Joel: Yeah. Are we sure that the title Hung Lee Video Party didn't get out on social media somewhere and get mistaken

Chad: Should have.

Joel: ... for like pornstar aroma and have a bunch of people show up? I don't know, I'm not convinced.

Chad: It's good marketing.

Joel: Sounds like a lot of fun. Sounds like a lot of fun. I'm going to start off my shout-outs with a little counter punch to our favorite millennial Holland McCue. If you listened to last week's show, and I believe you took her side if I remember correctly.

Chad: Of course.

Joel: I didn't quite understand the millennial breakdown and how much hardship that they have seen in their life having gone through 2008. Well, a New York Times article came out this week talking about millennials and how they haven't really had much hardship economically up until now and that this is a real punch in the gut. The first sentence of the story was basically, so-and-so was in high school when 2008 happened and it seemed like something far, far away. You guys can be in one corner and the New York Times and Joel Cheesman will be in the other corner, and I'll take that bet.

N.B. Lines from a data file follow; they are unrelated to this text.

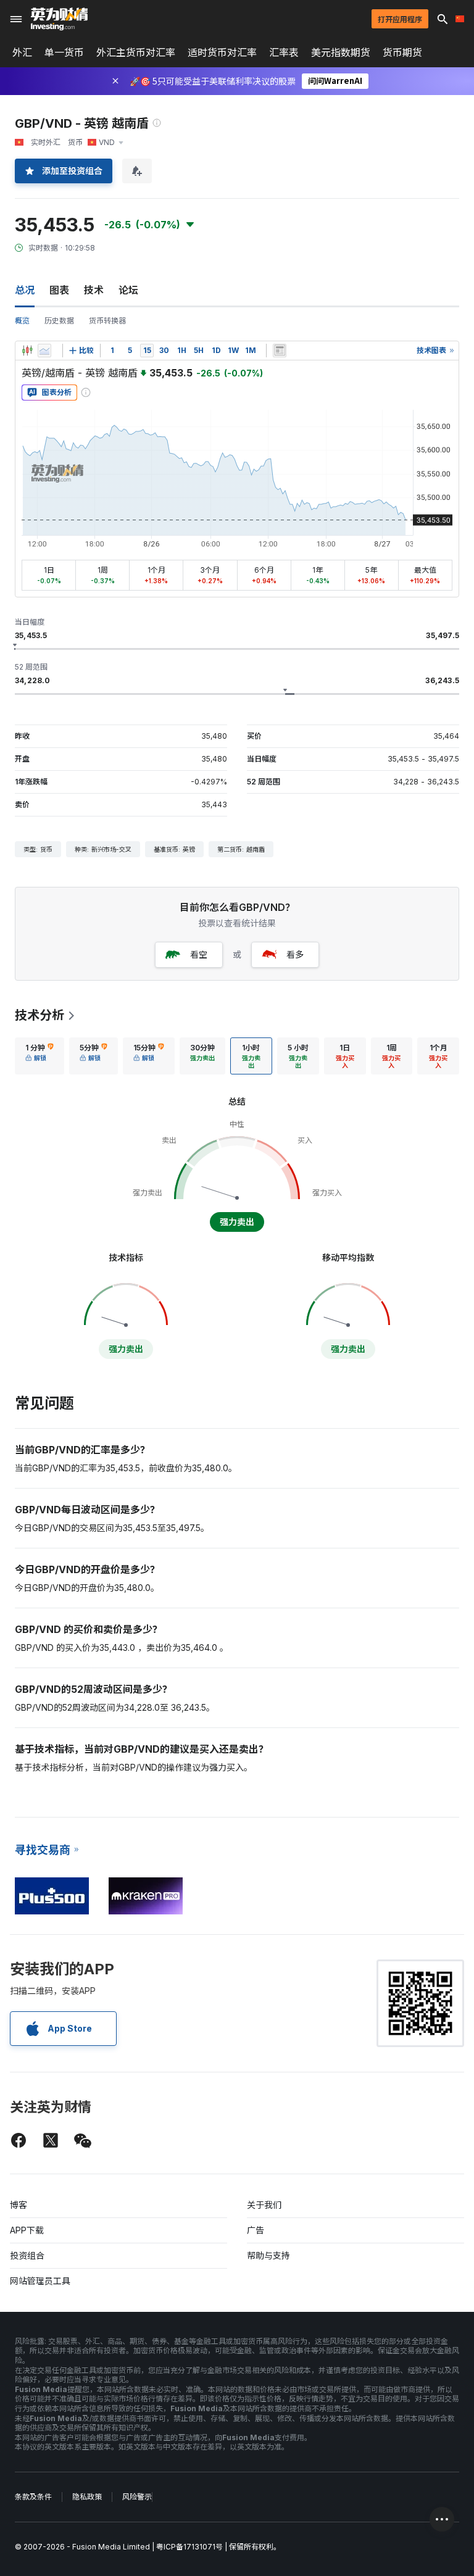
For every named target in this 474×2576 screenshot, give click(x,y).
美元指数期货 (340, 52)
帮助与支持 (268, 2255)
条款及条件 (33, 2496)
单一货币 (64, 52)
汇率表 (284, 52)
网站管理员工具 (40, 2280)
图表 (59, 290)
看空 (198, 954)
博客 (18, 2205)
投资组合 (27, 2255)
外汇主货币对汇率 (135, 52)
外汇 (22, 52)
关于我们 (264, 2205)
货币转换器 (107, 320)
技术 (94, 290)
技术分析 (39, 1015)
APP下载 (27, 2230)
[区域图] (44, 350)
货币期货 (402, 52)
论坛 (128, 290)
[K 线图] (27, 350)
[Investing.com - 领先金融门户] (59, 19)
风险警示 (137, 2496)
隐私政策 (87, 2496)
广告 (255, 2230)
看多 (295, 954)
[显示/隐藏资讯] (279, 350)
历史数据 (59, 320)
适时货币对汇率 (222, 52)
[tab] (39, 1055)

Chad: Well, it's funny because I was speaking to Kyle, our show millennial this week.

Joel: Uh-huh (affirmative).

Chad: And a couple of others, and I think what we've all come to understand is that, Joel, you're really a closeted millennial. Whiner, always pointing the fingers at other people, I mean all of the basic things that you point at millennials, I mean it's one of those, oh, wait a minute, Trump kind of things, I'm pointing over there, but really it's me. Yeah. Thanks to all of our millennials for listening and connecting with me to really break this out that Joel is just a closeted millennial. Good job, guys.

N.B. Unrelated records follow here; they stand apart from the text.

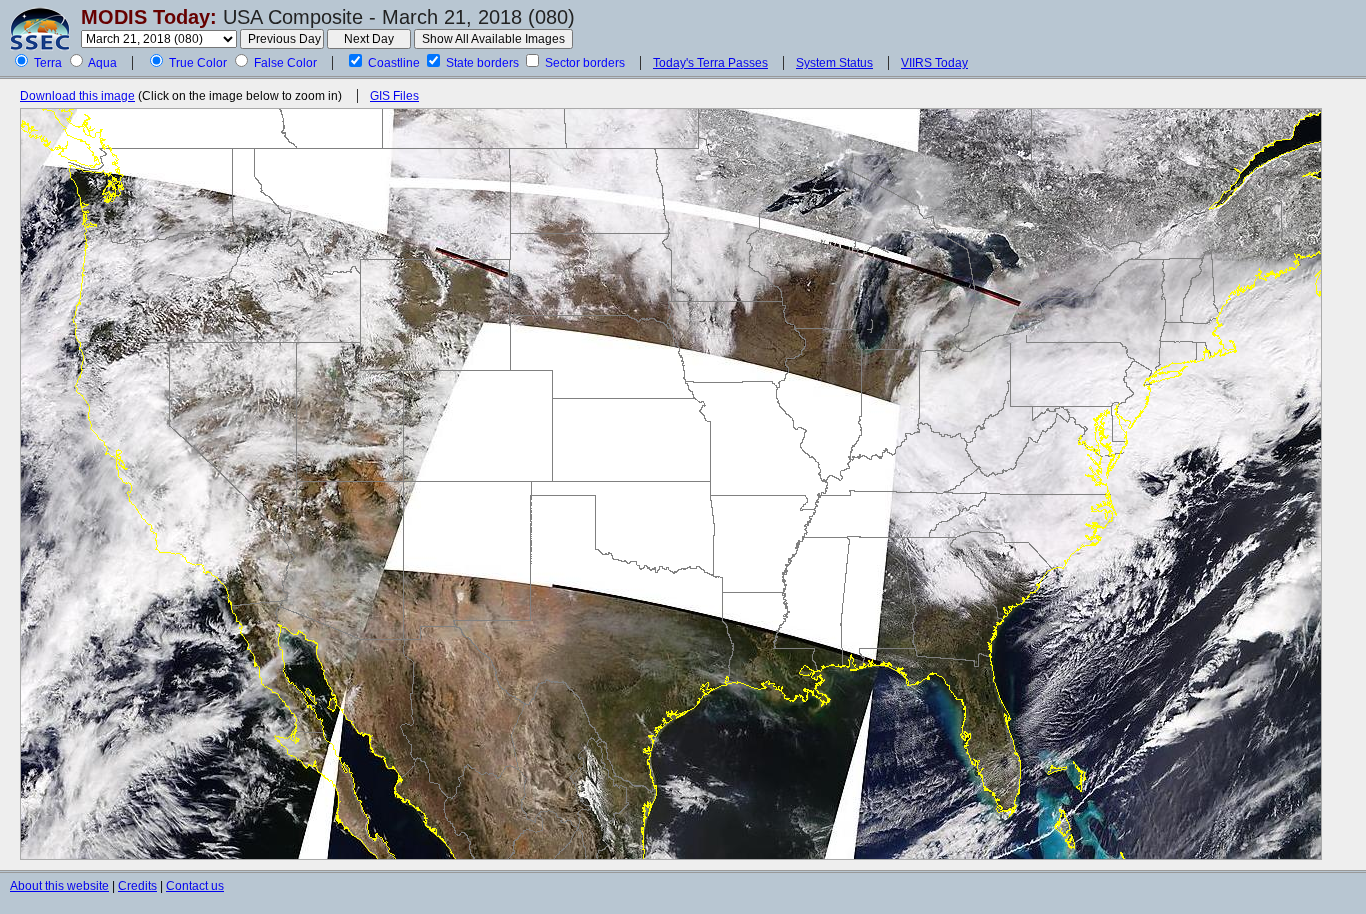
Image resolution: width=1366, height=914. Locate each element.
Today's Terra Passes (710, 63)
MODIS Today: (149, 17)
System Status (834, 63)
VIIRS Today (934, 63)
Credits (137, 886)
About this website (59, 886)
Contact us (195, 886)
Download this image (77, 96)
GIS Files (394, 96)
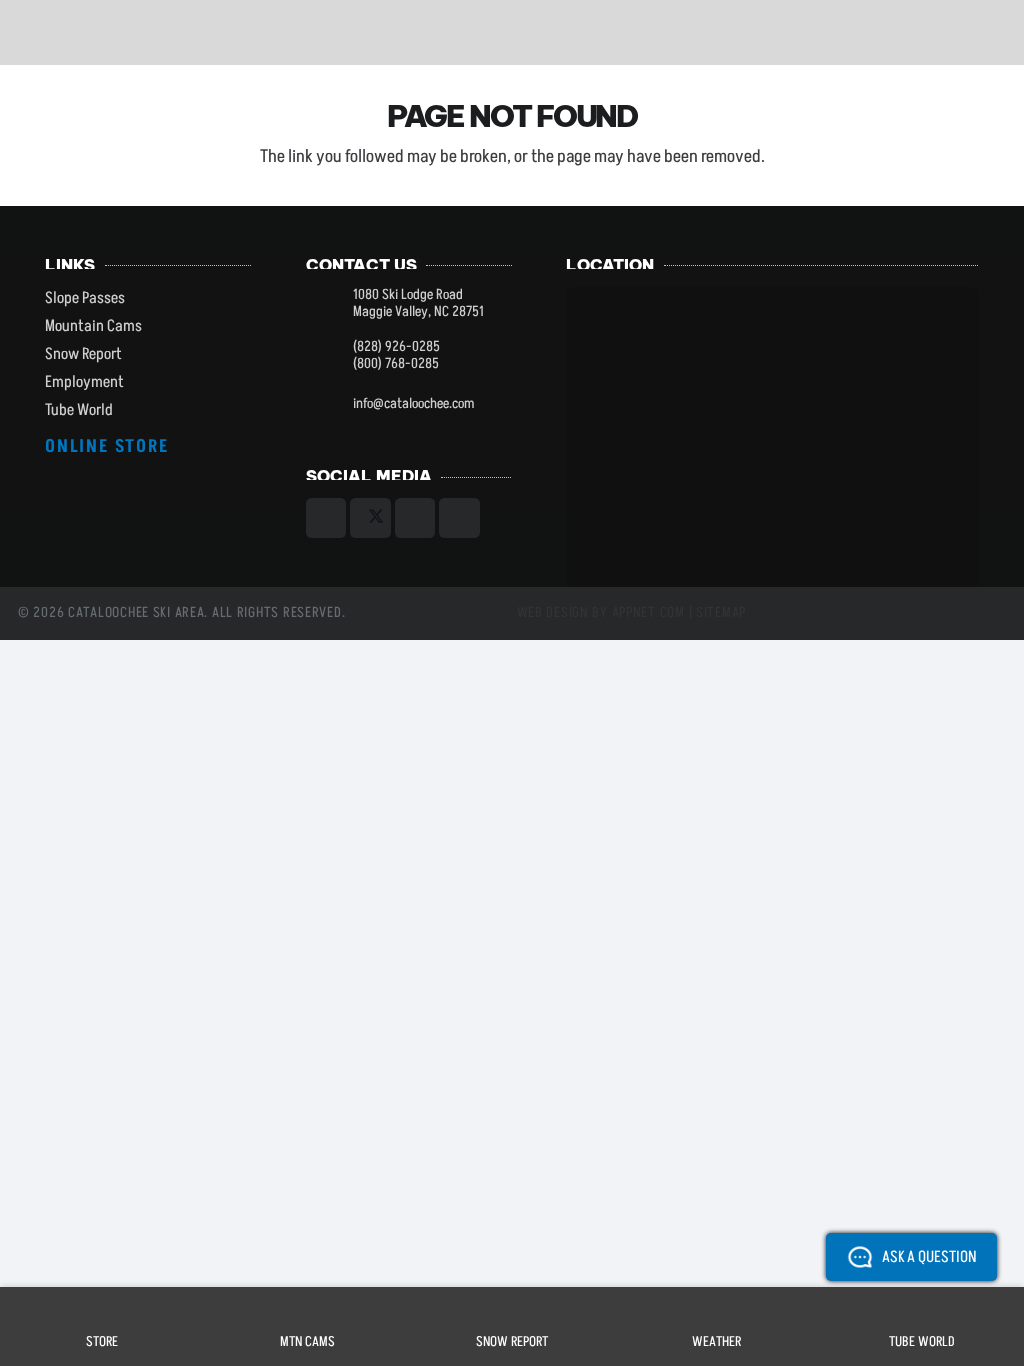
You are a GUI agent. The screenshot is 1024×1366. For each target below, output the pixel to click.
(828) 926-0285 (396, 347)
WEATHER (716, 1341)
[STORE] (102, 1308)
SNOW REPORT (512, 1341)
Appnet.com (648, 613)
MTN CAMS (307, 1341)
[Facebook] (326, 518)
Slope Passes (85, 298)
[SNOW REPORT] (512, 1308)
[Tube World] (922, 1308)
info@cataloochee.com (413, 404)
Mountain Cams (93, 326)
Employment (84, 382)
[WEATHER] (717, 1308)
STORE (102, 1341)
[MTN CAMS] (307, 1308)
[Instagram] (415, 518)
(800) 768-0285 (396, 364)
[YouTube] (459, 518)
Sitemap (721, 613)
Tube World (79, 410)
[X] (370, 518)
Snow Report (83, 354)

Joel: I'm going to argue that I'm bleeding over into like Clint Eastwood, grand El Camino or whatever that movie was, where like, get off my yard. I feel like I'm less about being younger than I am getting into like, get off my yard stratosphere.

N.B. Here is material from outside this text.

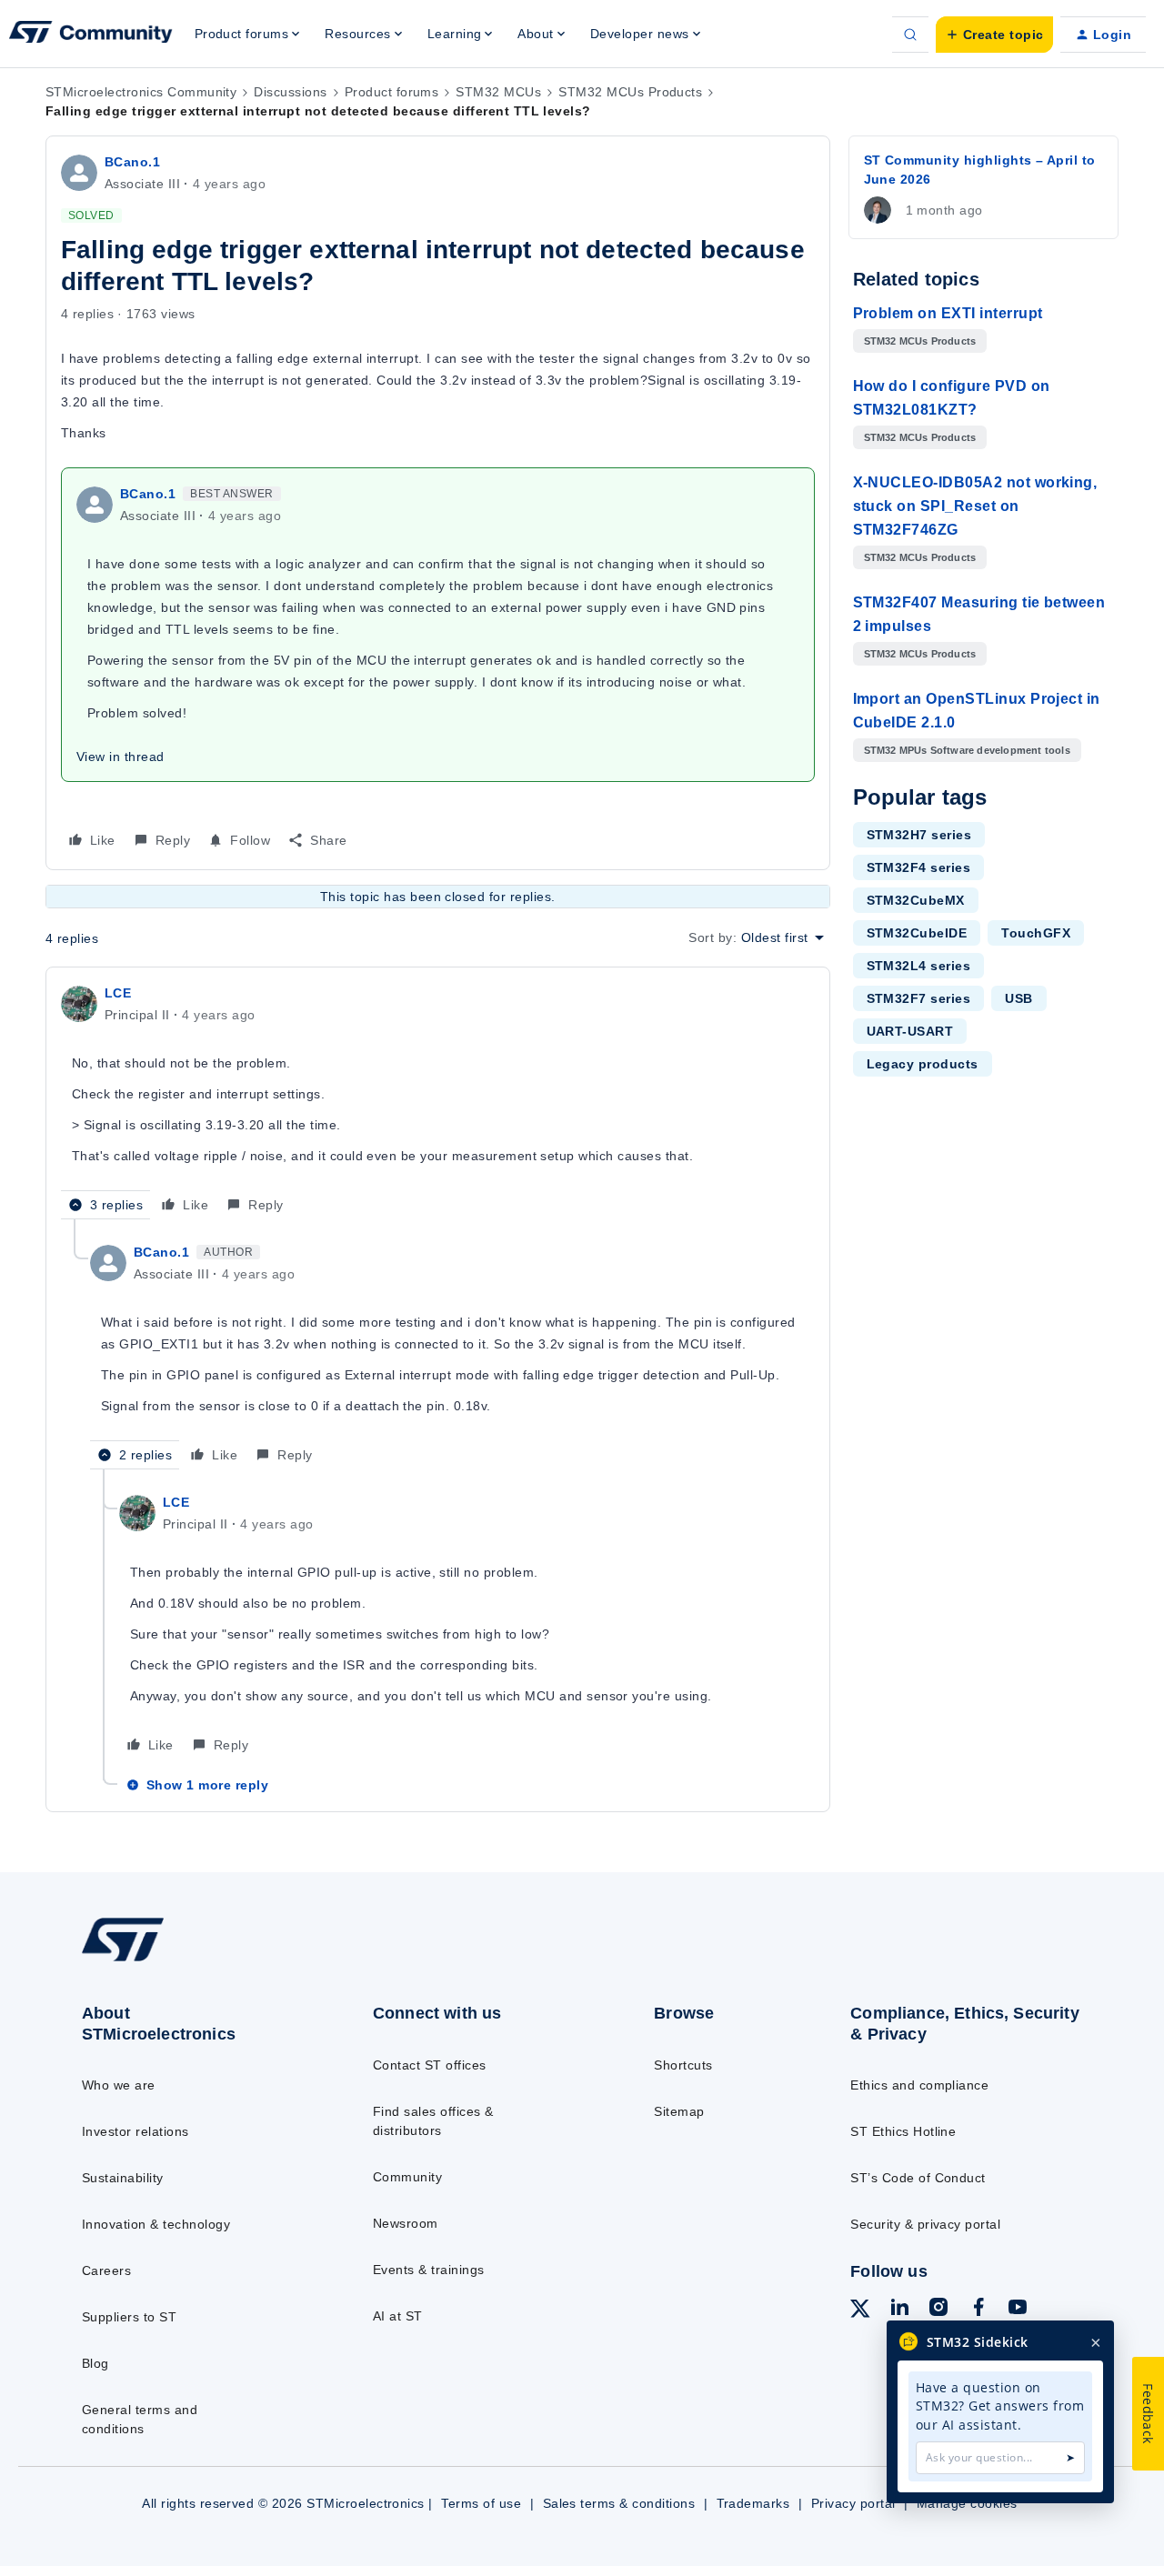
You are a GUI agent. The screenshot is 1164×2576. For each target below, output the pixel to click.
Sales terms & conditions (619, 2503)
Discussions (290, 92)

Chad: As I'd said before, I think you focus too much cohort groups. A super marathon shout out to Liz Van Zyl, or Zyl, Van Zyl, Van Zyl, she's in Australia and they probably say it a hell of a lot more sexy than I do, from PASS Technology. I was sitting just sitting back and watching the Recruiting Brainfood marathon happening, I was waiting for a vendor pitch to start.The vendor was late and Liz saw me over on the side. She brought me on screen to fill time, like comedy relief or something and then she kept me on asking vendors questions for the next half hour or so. Nothing is better than being an impromptu guest host, so thanks so much Liz, I appreciate that.

Joel: Nice. Nice. Did she have any Foster's? It's Australian for beer.

Chad: Yeah. No Foster's on her.

Joel: Shout-out for me from TikTok. TikTok this week released that they'll be hiring 10,000 people. And there was also a study by Piper Sandler, no shit, Sherlock News this week, Snapchat, Instagram and TikTok are the favorite apps of teenagers and young adults. Shout-out to them.

Chad: I have to say I love me some TikTok. Some rapid fire shout-outs, new listeners, longtime listeners all the way around, Matt Stone, director of Talent Acquisition at Rock Central, Anthony Peter over at ZipRecruiter.

Joel: Nice.

Chad: Chris Richards and Jonathan Abreau over at iCMS.

Joel: Abreua.

Chad: Abreau, he's a bro dude. And last in my quick shout-outs is the shout out to the dude in Indiana who received $8.2 million in stimulus money.

SFX: Hell yeah.

Chad: He walks into an ATM to pull out $200, right? And he looked at his balance and it was over 8.2 million in his account from the stimulus money that apparently our government is just throwing out in chunks and hoping that he will distribute it for them, I guess.